Les intérieurs et l’exposition
L’exposition sur Robert Combas s’intitule “PAS DROIT ! Meubles de circonstance, complètement déjantés”. Je ne connaissais pas du tout cet artiste, je ne peux pas dire que son style me plaise, mais j’étais accompagnée de ma mère qui aimait bien.
Robert Combas est né à Lyon en 1957 et est peintre de formation. Il a fait l’école des Beaux-Arts de Montpellier et est le chef de file de la Figuration Libre, un mouvement qui a pour règles de “faire ce qu’on veut le plus possible, le plus personnellement, le plus librement”. Il est classé dans l’art contemporain et s’est imposé sur la scène internationale dès le début des années 80. Au début des années 2000 il s’oriente vers la création de mobiliers d’artiste, il les dessine et les peint, la fabrication est réalisée par les soins de Jean-Claude Maillard. Robert Combas réalise également des créations visuelles, sonores et performatives.

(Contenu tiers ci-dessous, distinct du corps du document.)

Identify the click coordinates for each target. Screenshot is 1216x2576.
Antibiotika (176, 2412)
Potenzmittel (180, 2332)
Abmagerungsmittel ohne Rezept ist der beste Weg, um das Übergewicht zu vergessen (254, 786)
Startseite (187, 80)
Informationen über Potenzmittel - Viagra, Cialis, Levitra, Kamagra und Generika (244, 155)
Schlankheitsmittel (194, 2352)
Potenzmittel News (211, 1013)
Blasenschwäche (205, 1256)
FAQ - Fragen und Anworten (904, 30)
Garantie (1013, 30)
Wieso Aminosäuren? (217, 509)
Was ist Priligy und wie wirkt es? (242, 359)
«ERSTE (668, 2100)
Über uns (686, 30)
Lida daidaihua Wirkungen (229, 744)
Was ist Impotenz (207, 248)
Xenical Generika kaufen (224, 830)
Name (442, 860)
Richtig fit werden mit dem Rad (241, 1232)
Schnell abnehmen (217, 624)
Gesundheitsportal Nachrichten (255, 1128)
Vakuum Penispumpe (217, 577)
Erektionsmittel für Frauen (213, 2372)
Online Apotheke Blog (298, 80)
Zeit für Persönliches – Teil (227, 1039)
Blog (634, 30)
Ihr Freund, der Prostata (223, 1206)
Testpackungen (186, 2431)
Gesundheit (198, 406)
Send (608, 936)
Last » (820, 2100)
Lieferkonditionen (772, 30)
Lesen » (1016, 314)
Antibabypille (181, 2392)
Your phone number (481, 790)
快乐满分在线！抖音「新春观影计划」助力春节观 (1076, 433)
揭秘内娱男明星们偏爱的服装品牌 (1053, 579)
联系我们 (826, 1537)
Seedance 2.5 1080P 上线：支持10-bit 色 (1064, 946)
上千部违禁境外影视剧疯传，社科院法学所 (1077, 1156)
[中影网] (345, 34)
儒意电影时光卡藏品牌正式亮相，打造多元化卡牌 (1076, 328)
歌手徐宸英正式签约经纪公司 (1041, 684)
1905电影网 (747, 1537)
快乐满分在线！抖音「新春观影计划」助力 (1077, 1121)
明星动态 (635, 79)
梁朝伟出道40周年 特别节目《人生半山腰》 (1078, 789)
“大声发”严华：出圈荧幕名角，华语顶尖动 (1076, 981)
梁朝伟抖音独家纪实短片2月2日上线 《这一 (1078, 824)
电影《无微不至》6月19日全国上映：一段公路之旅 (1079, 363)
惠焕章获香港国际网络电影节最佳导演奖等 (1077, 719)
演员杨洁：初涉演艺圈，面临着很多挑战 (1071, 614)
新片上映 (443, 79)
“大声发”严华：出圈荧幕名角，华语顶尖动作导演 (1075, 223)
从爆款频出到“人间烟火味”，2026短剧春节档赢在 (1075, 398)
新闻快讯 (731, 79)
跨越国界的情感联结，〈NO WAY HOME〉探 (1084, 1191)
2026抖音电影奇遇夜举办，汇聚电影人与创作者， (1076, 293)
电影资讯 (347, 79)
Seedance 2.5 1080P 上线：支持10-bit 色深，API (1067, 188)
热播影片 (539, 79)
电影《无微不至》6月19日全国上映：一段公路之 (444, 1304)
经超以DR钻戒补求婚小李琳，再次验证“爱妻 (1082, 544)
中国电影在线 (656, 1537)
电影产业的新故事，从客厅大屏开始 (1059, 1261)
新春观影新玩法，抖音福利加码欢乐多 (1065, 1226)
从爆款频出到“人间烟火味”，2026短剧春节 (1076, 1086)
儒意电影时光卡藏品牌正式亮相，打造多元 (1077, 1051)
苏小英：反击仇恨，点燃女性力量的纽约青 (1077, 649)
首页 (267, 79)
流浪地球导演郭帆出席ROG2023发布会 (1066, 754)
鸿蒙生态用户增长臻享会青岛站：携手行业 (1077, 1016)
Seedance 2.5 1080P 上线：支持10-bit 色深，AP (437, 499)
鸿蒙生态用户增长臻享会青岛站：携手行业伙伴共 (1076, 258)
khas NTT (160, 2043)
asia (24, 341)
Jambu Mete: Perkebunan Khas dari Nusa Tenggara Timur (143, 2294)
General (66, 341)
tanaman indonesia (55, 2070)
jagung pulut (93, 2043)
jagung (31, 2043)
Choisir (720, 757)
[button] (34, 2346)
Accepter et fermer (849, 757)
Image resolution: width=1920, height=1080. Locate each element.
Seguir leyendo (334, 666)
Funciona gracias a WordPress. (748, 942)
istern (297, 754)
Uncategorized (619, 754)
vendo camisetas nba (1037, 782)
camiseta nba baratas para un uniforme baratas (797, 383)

Juste après l’entrée, dans un couloir, une fresque murale nous attend, elle est grande, il a du en falloir du temps pour la réaliser. Ces formes un peu naïves ou simplistes sont sa patte. J’aime bien le contraste avec la décoration du château, ça n’a rien à voir, c’est même anachronique. On trouve quelques pièces de mobilier, il y a plein de couleurs. On retrouve également des tableaux, la peinture étant ses premières amours, le cadre de l’œuvre est aussi décoré avec soin.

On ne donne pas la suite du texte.